Exhibition view, (photograph by Etienne Turpin).
Installation view of ‘25,660 Specimens of Natural History’ (photo by Etienne Turpin)

Meanwhile, a second iteration of the project is planned for late April 2016 in Berlin, where we will partner with the Humboldt University and the Museum fur Naturkunde. Many of the artworks created in the context of the Jakarta show will travel there and some will be further developed. The curatorial perspective will expand to include the narrative of Wallace in South America (where he spent four years collecting specimens prior to his Asian expedition) as well as a discussion of the role of Prussian forestry science in the development of the mono-cultural plantations as well as address anthropogenic species extinction.

BV: What are some lessons learned during creating this exhibition?

AS & ET: As in any large project in the arts you always have to learn a million new things to make everything happen. In a way, this is why we enjoy this kind of work so much — to a certain degree the rules aren’t completely set yet. Outcomes are never completely clear or predictable for a very long time, and yet you keep the momentum going and eventually the elements start to come together, including the collections, archives, research materials, and artworks. The exhibition begins to take shape from the years of work that created its parameters or contours. The fact that we have the opportunity to produce the upcoming Berlin version of the project also means that we have the rare a chance to actively reorganize and expand the material for another show. This is very exciting, but there will be completely different challenges coming our way and we will again have to figure out many new things. 

125,660 Specimens of Natural History continues at Komunitas Salihara (No. 16 Kebagusan, Pasar Minggu, Daerah Khusus Ibukota Jakarta, Indonesia) through September 15.

◆ SOURCE EXCERPT

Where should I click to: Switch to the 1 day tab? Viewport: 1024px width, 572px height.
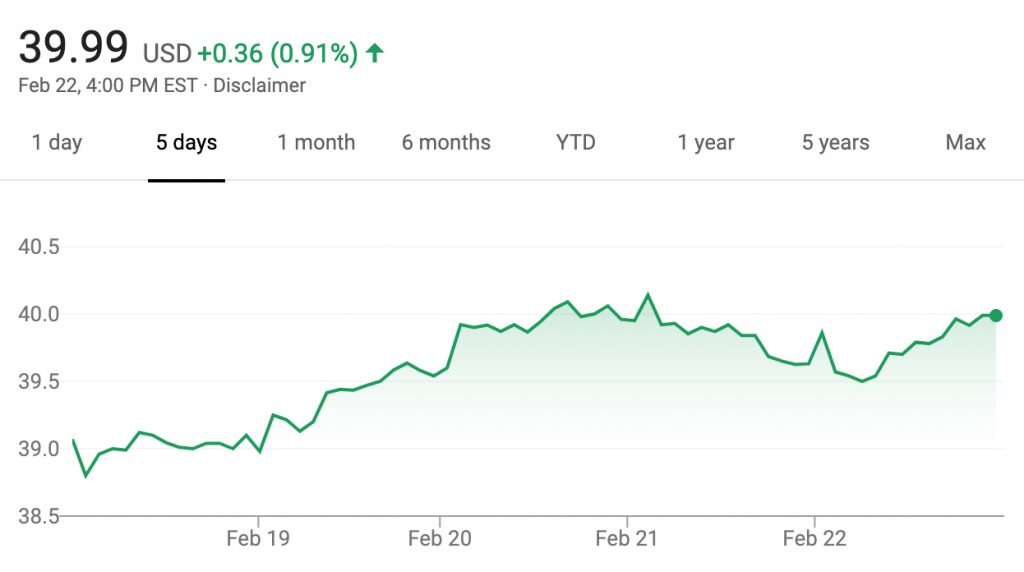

◆ TASK DESCRIPTION
From the exhibition interview, copy out the passage starting with "Meanwhile, a second" and going on through "anthropogenic species extinction.".

◆ SOLUTION FOR THIS TASK
Meanwhile, a second iteration of the project is planned for late April 2016 in Berlin, where we will partner with the Humboldt University and the Museum fur Naturkunde. Many of the artworks created in the context of the Jakarta show will travel there and some will be further developed. The curatorial perspective will expand to include the narrative of Wallace in South America (where he spent four years collecting specimens prior to his Asian expedition) as well as a discussion of the role of Prussian forestry science in the development of the mono-cultural plantations as well as address anthropogenic species extinction.